İki gün önce de sosyal medyaya düşen Menzil dergahındaki kavga görüntüleri, lokmayı kimin yutacağı meselesinden ibaret. Telaffuz edilen rakamlara bakılırsa Abdulbaki Erol’un mirasçıları arasında yaşanan ve karşılıklı suçlamalarla alevlenen kavgada, paylaşılamayan miras 17 milyar lira gibi devasa bir büyüklüğe sahip. Kimileri bu rakamın 50 milyar lira, kimileri 100 milyar lira olduğunu iddia ediyor. Şeffaflık olmadığı için biz fanilerin gerçek rakamı bilmesi herhalde mümkün değil gibi…

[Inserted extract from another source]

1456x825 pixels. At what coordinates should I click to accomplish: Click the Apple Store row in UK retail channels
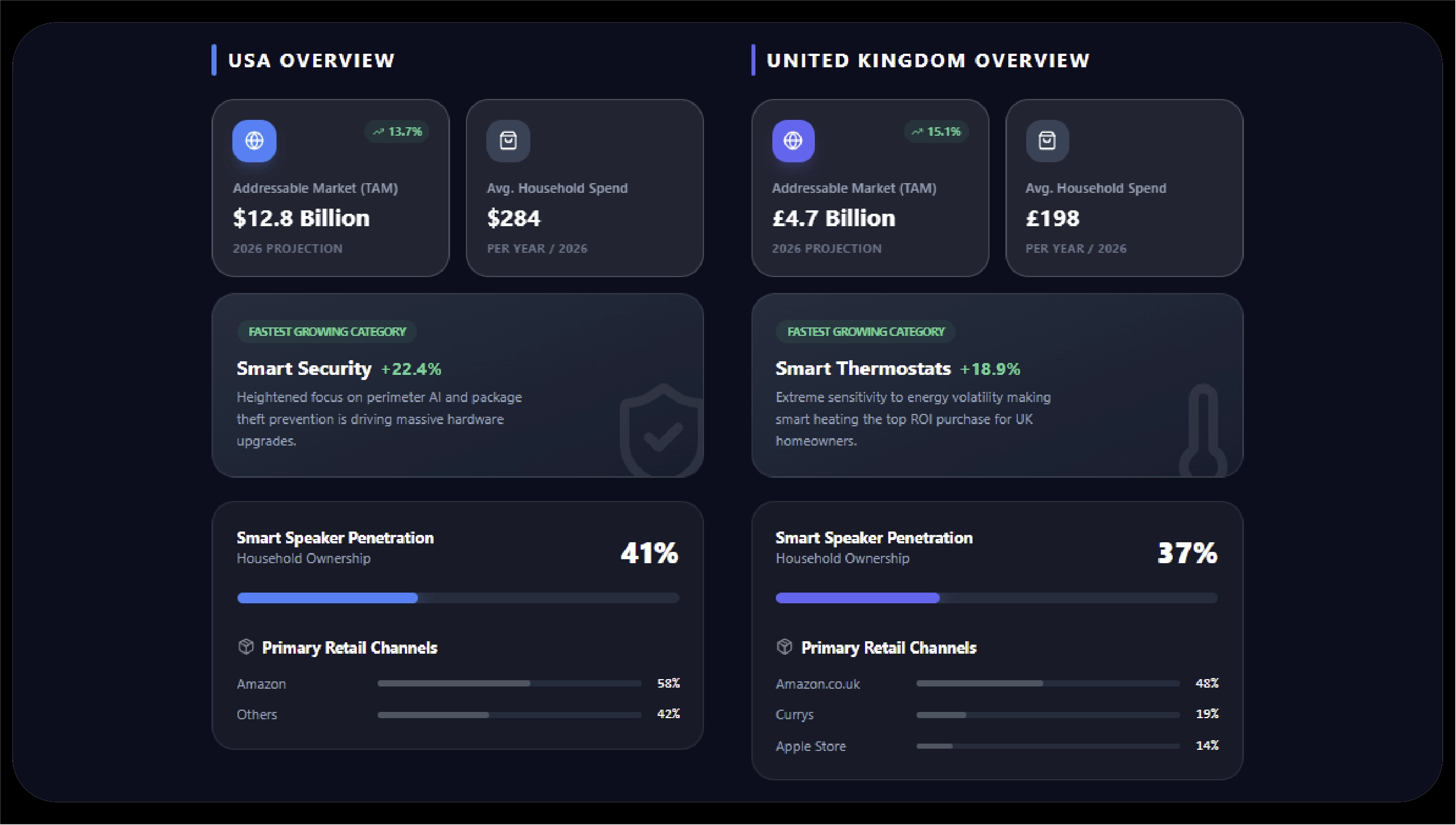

Semerkand Vakfı içindeki ayrışmada oğullardan Saki Erol Serhendi Vakfı’nı kurmuştu; dolayısıyla kavga Semerkand ve Serhendi Vakfı arasında yaşanıyor.
Kavga ama ne kavga…
Müritlerine öteki dünyada cennet vaat edenler, bu dünyanın nimetleri için kafa göz yararcasına birbirlerine saldırıyorlar. Sanki bir çıfıt çarşısı… Taşlar, sopalar, su şişeleri havada uçuşuyor. Yaralananlar oluyor, jandarmalar geliyor ve devlet şeyhlere koruma polisleri tahsis ediyor.
Kavganın nedeni de Menzil Camisi’nin bir bölümünde yapılacak inşaat; iddialara göre hepi topu 50 metrekare… Malum, yeni nesil İslamcılar, inşaat işini pek seviyorlar. Yıllardır eteklerine tutuştukları Necmettin Erbakan’ın hakkını teslim etmek gerekirse, O, “ağır sanayi” “motor sanayi” deyip durur; üretimin önemini vurgulardı. Zamane İslamcıları ise tam bir betonperest, ithalatçı ve perakendeci çıktı.
Çünkü din istismarcılığının en kestirme yoldan kısa zamanda büyük zenginlikler yarattığı bu alanlar, al-sat uyanıklığı, imar oyunları dışında hiçbir düşünsel faaliyet, ar-ge, bilimsellik gerektirmiyor.